SpliceSeq is a visual tool that supports exploration of:
- A single sample’s transcriptome from RNA-Seq data
- A comparative analysis of transcriptomes from pairs of samples
- An average transcriptome of a group of samples
- A comparative analysis of transcriptomes between pairs of groups
- It works by aligning sample reads to a database of known splicing patterns represented as gene transcript splice graphs. These splice graphs are constructed by the SpliceToolDBBuild program and stored in SpliceSeq DB, a relational MySQL database that is distributed with the tool.
- A custom sequence database is generated from the splice graphs against which the SpliceSeq Analyzer program will align the RNASeq data.
- Bowtie is used to align reads to the splice graph sequences, and the resultant summary statistics for the sample is stored in the SpliceSeq DB.
- The summary statistics include normalized read count values for genes, exons, splices, attributes, etc.
- SpliceSeq Analyzer then traverses the splice graphs to detect alternative splicing events and evaluate the impact of splicing changes on protein products for each sample.
- After the samples are loaded, SpliceSeq Analyzer is also called to compare samples. The comparison process identifies changes in splicing patterns between samples, classifies them, and evaluates the impact of those changes on known protein features.
Formation of splice graph
The first step is to summarize known transcript variations and knowledge about gene structure into a directed acyclic graph known as a splice graph, which represents exons as rectangular nodes and splice junctions as edges. The benefit of this representation is two-fold:
- It provides a succinct representation of all transcript splice paths represented in the source models.
- It allows for additional permutations of observed patterns by traversing the graph in new ways.
The thin exon sections represent untranslated regions (UTR) and the thick exon sections represent coding regions. Exons are drawn to scale and the connecting arcs represent splice paths. Each piece of transcript sequence is represented uniquely by a node, allowing each read to be aligned unambiguously within the splice graph so long as there are no redundant sequences within the exons themselves. When an exon has both long and short forms, it is split into two sub-exons such that the common portion is represented only once in the graph.

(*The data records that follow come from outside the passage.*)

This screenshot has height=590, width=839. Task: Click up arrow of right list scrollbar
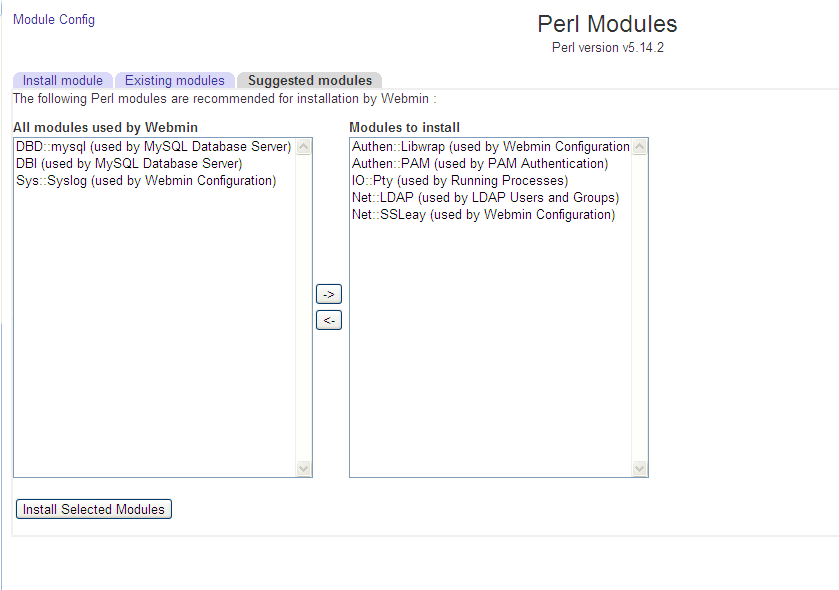coord(640,147)
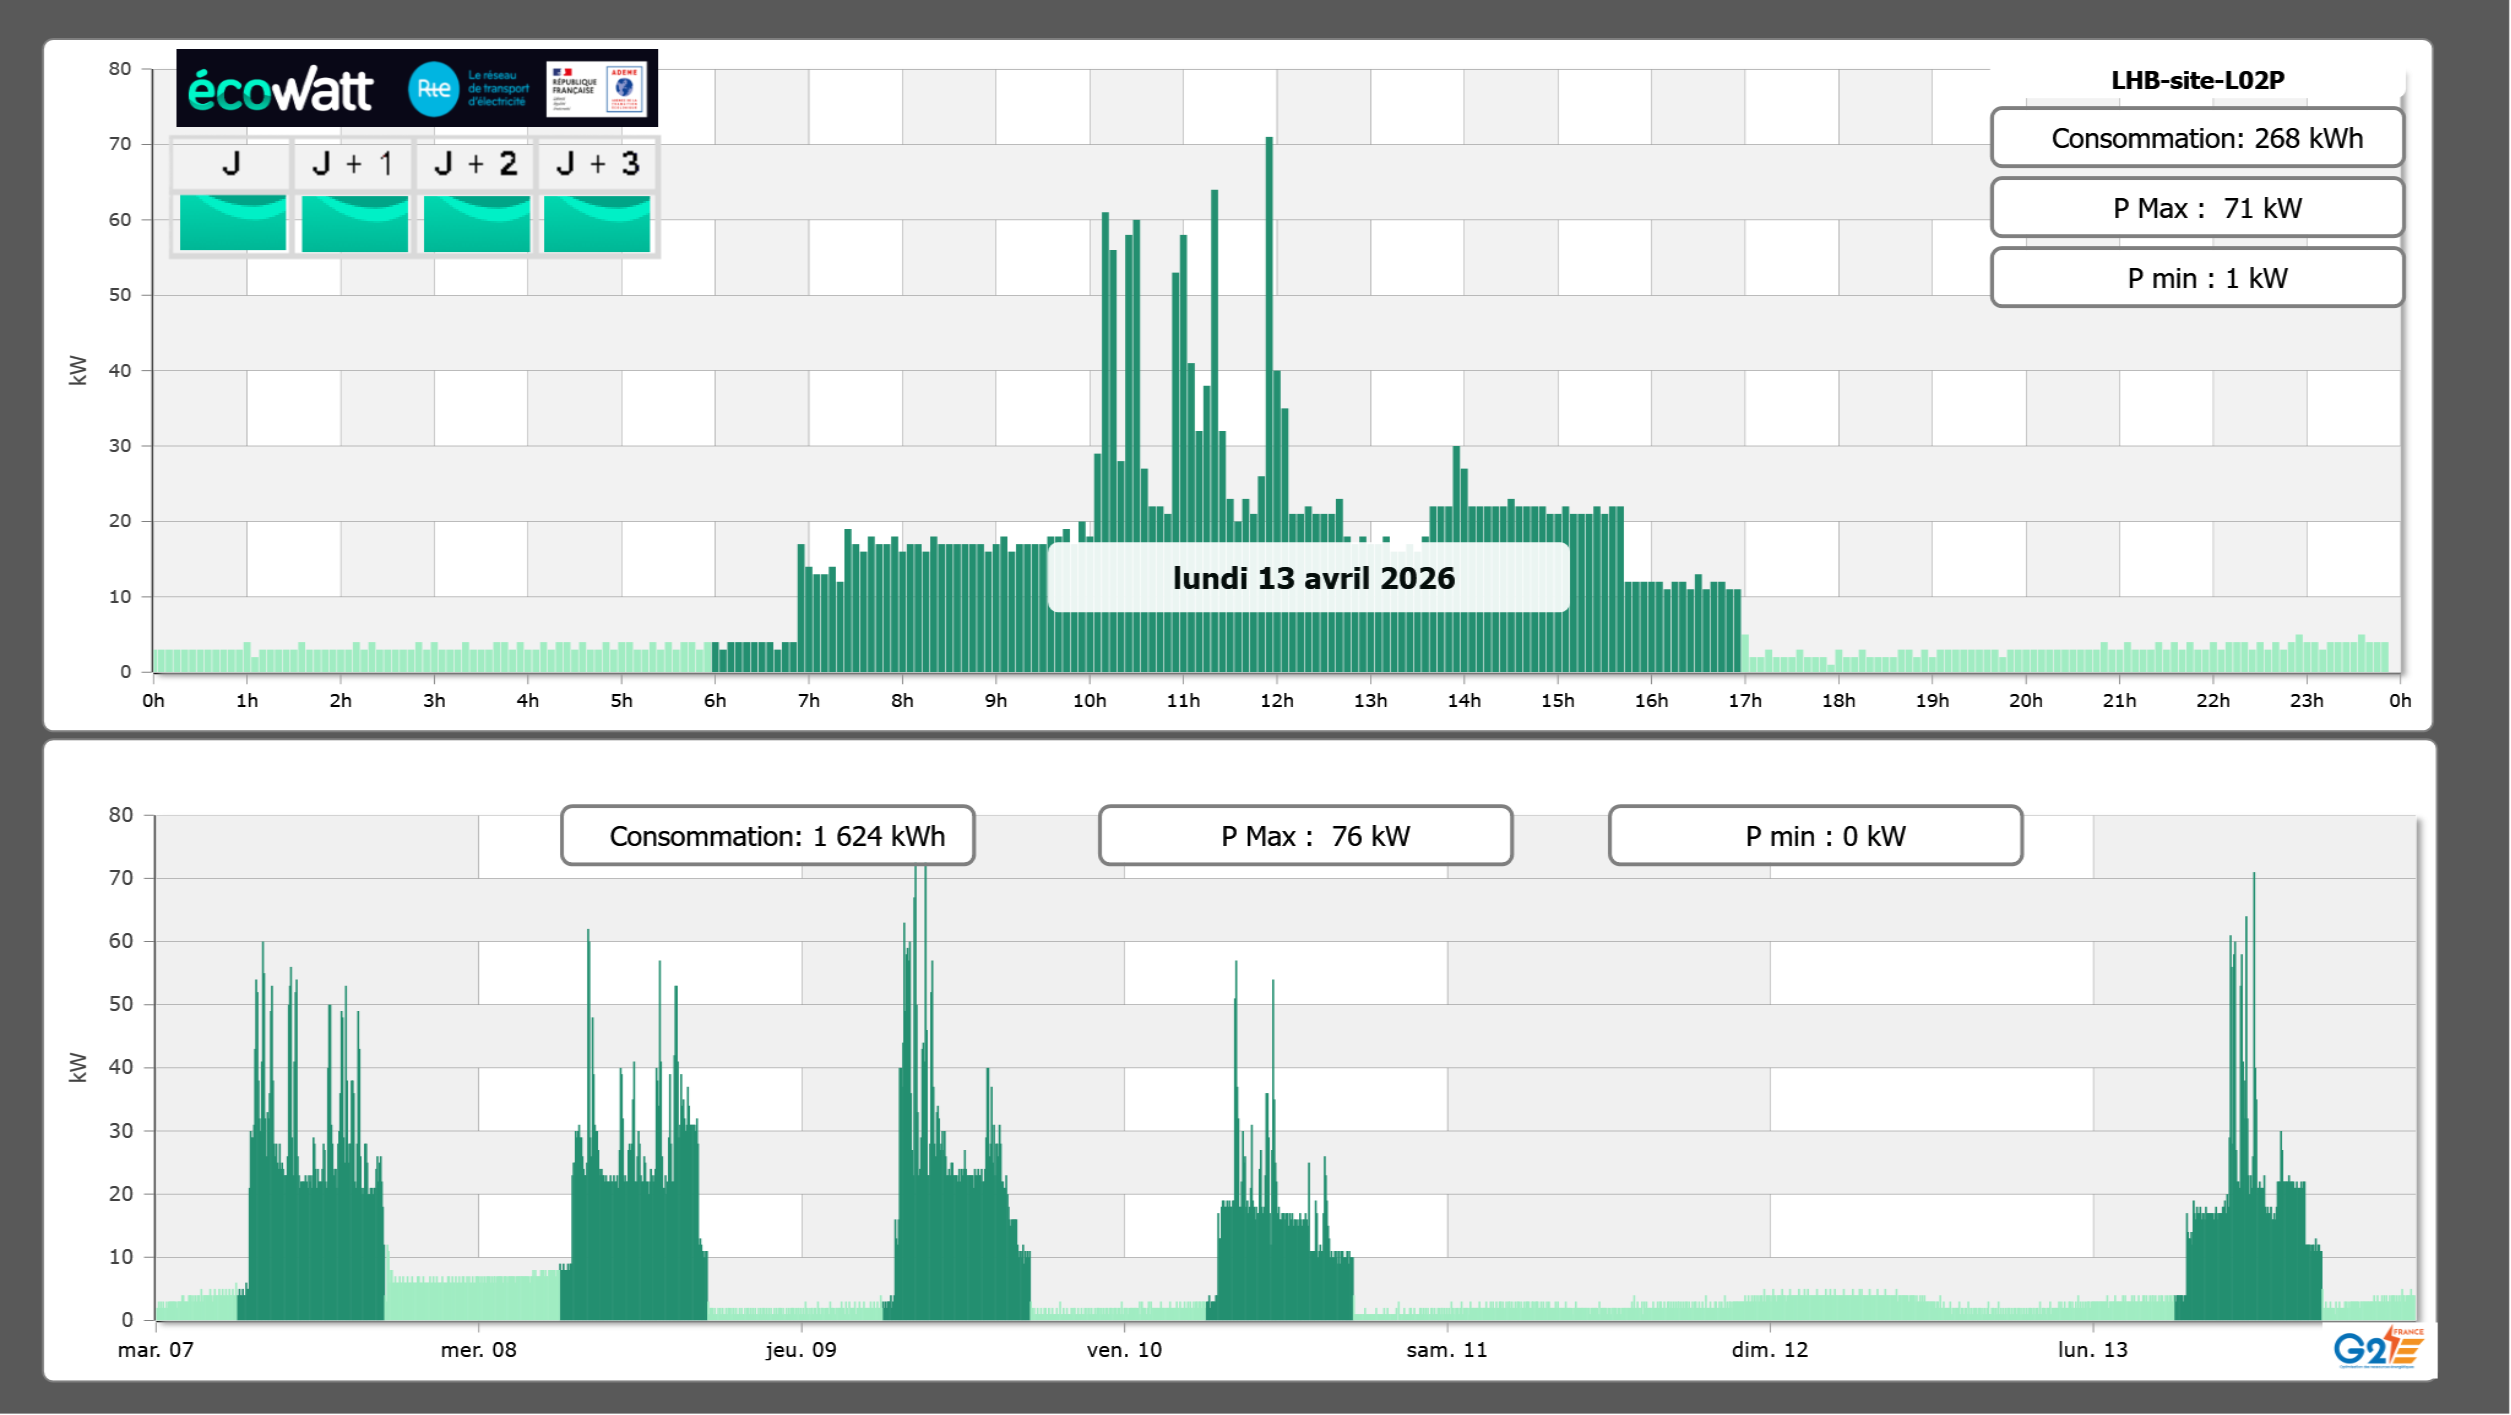Click the green J + 3 signal icon

pos(597,223)
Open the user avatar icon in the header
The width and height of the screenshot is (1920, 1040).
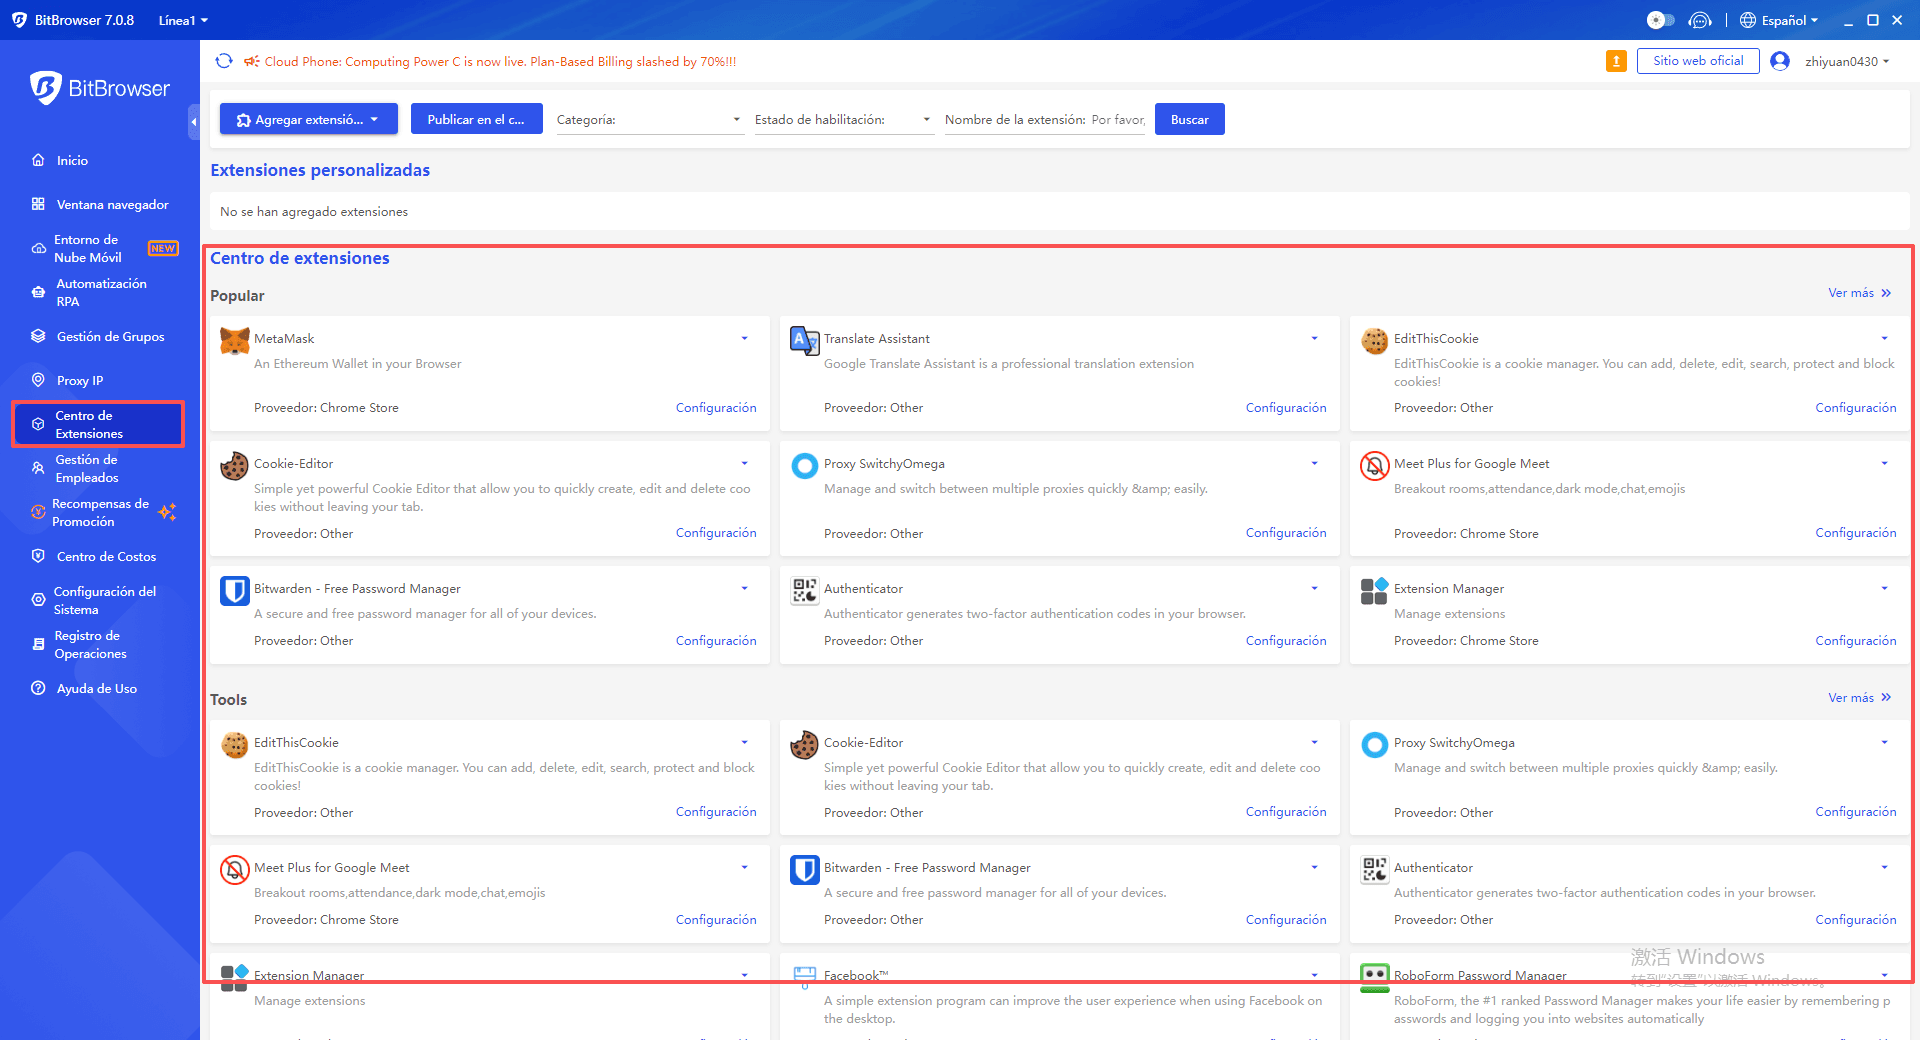coord(1780,61)
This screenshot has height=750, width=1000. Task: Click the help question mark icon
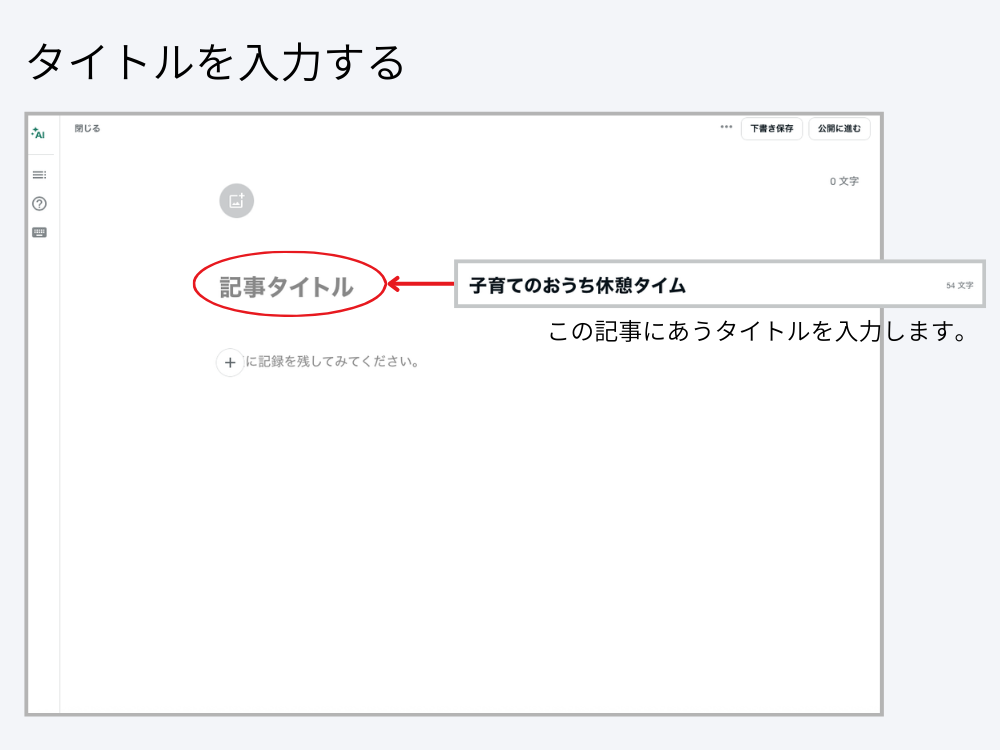point(38,203)
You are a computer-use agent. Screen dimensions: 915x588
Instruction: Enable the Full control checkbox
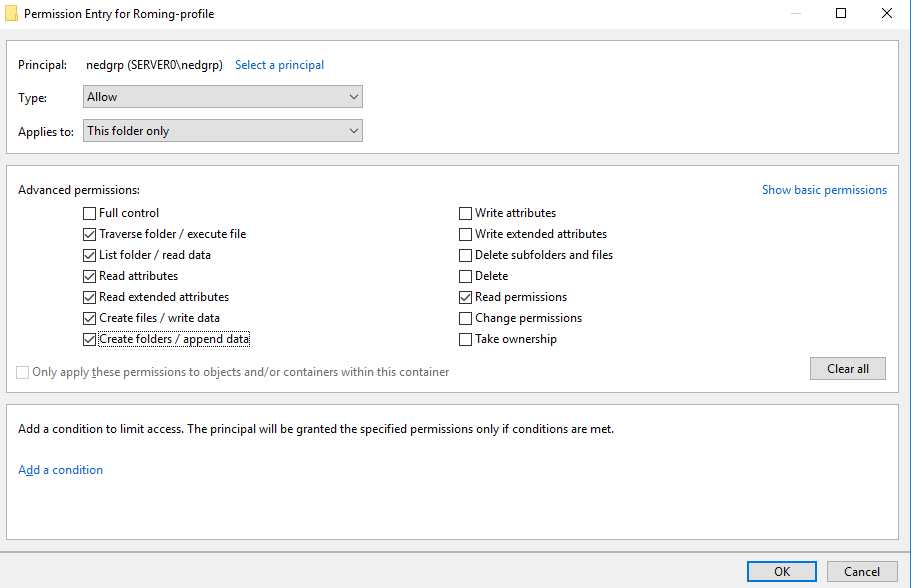pyautogui.click(x=90, y=213)
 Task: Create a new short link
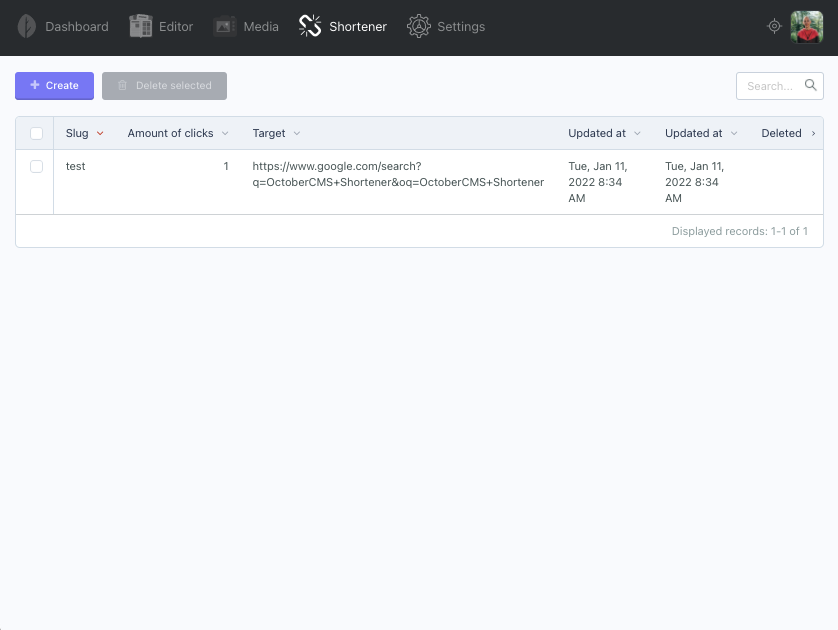[x=55, y=85]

The SpliceSeqDBBuild process builds this reference set of splice graphs, one for each gene, using gene models downloaded from the UCSC Genome Browser database. Many different types of gene models are available, including RefSeq, UCSC Gene, Sanger Vega, Ensembl, and NCBI AceView, any of which may be used. Currently, SpliceSeq is distributed with splice graphs derived from Ensembl models because they tend to produce interpretable graphs with strong annotation and a nice balance between variation and complexity.
The steps performed by the SpliceSeqDBBuild are:
- Use FTP to download gene model data from UCSC Genome Browser Tables. Currently, Ensembl (ensGene, ensPep, and ensemblToGeneName) is used.
- Download chromosome sequence from NCBI.
- Construct the SpliceSeq data schema.
- For each gene, merge gene model transcripts into a single exon landscape map and splice list using genomic coordinates of each model exon.
- Generate a consolidated splice graph for each gene. Split exons into sub-exons for contiguous regions with multiple points of splice in/out paths.
- Annotate models with attributes for UTR, Coding, and transcript start/stop locations.
- Retrieve and store nucleic sequence for each exon.
- Download and store UniProt protein sequence and position specific feature information for each splice graph associate via gene symbol.